Woody Headspeth (June 14, 1881 – April 16, 1941) was an American professional cyclist.

Woody Headspeth, also known as Hedspeth or Hedspath, was an early African American cyclist, first in the United States (U.S.), and later in Europe, where he was often listed as Hedspath. He was not as successful as Major Taylor who was the 1899 ICA Track Cycling World Champion. Major Taylor and Woody Headspeth were friends.

Woody Headspeth was said to have been born in Indianapolis, IN. His biggest success in the U.S. was his victory at the Six Day Race in Dayton (Ohio) that was disputed by single cyclists around the clock. He also competed at the Six Day Race in New York City. The race took place in 1903. Headspeth and his fellow cyclist named Dove placed 11th and last. Headspeth also worked as a bicycle mechanic.

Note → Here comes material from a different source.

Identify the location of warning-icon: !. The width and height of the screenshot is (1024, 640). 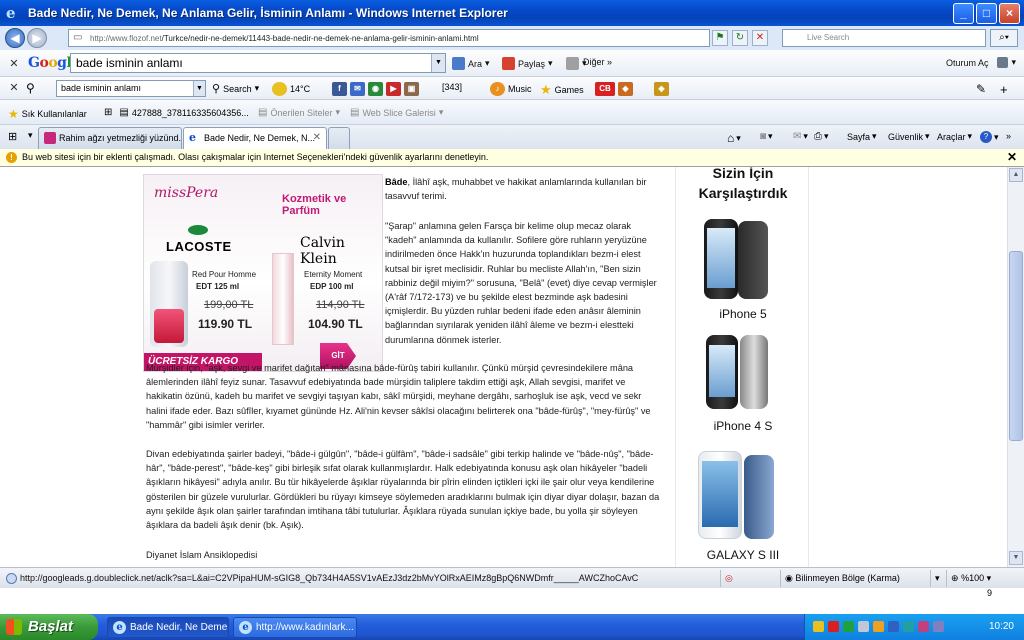
(12, 158). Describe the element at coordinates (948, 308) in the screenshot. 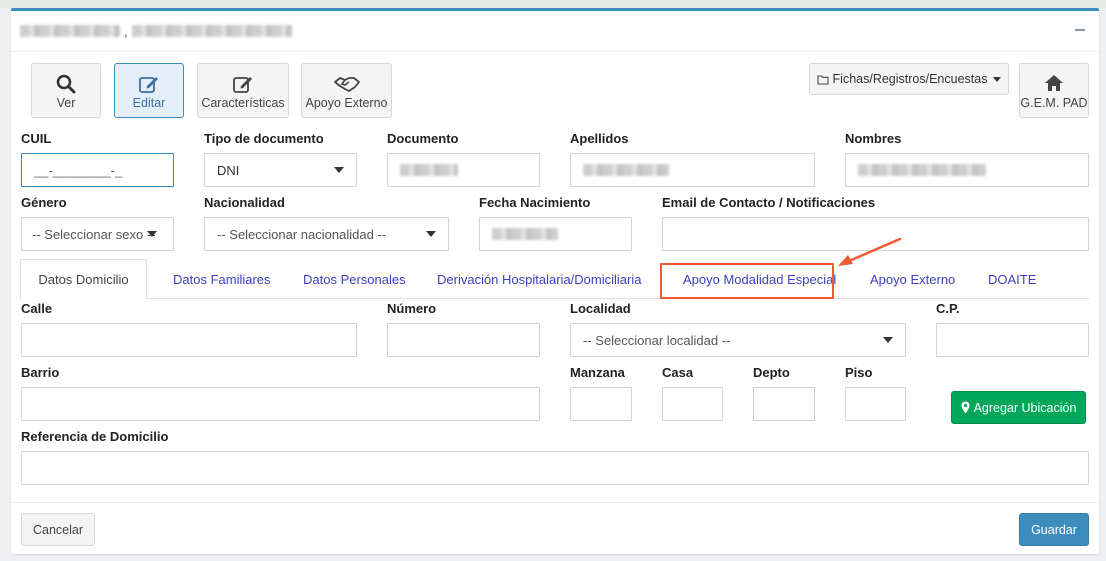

Headspeth left the U.S. and went to Europe. In the U.S., he regularly had problems trying to get a racing license because he was a black man. In Europe, he competed in the lucrative motor-paced races, most noted in Germany, France, the Netherlands and Belgium. In 1903, he competed in the 24-hour-race Bol d’Or in Paris, France, but was not able to finish the race. In 1904, he returned to the United States and competed in a race in Dayton, OH, where he established a new hour record. Headspeth would return to Europe, and together with the Bohemian Emanuel Kudela, he placed second in a 24-hour race at the Velodrome in Steglitz near Berlin, Germany.

In Europe, racism and prejudices were less strong than in the States, but still there were some problems. When Headspeth competed in Amsterdam in 1905, all of the cyclists’ countries were mentioned in the program brochure, except for Headspeth; behind his name was written the word “negro“. Headspeth continued as a bicycle racer in Europe until he was 50 years old. He also worked as an assistant and mechanic on the cycling tracks, amongst others for stayer world champion Victor Linart.

In his private life, Headspeth had been married in the U.S. in 1899. In France, he was in a relationship or was married to a ballet dancer, and the couple had a daughter. When the German Wehrmacht occupied Paris in June 1940, Headspeth was sick. He fled from France to Portugal, where he was cared for by the Red Cross as a member of the Repatriation Group 14 from Paris. Woody Headspeth died of typhus and tuberculosis in the Curry Cabral Hospital in Lisbon. He is buried is Lisbon. Headspeth’s belongings were described as poor and they were burned for health safety reasons.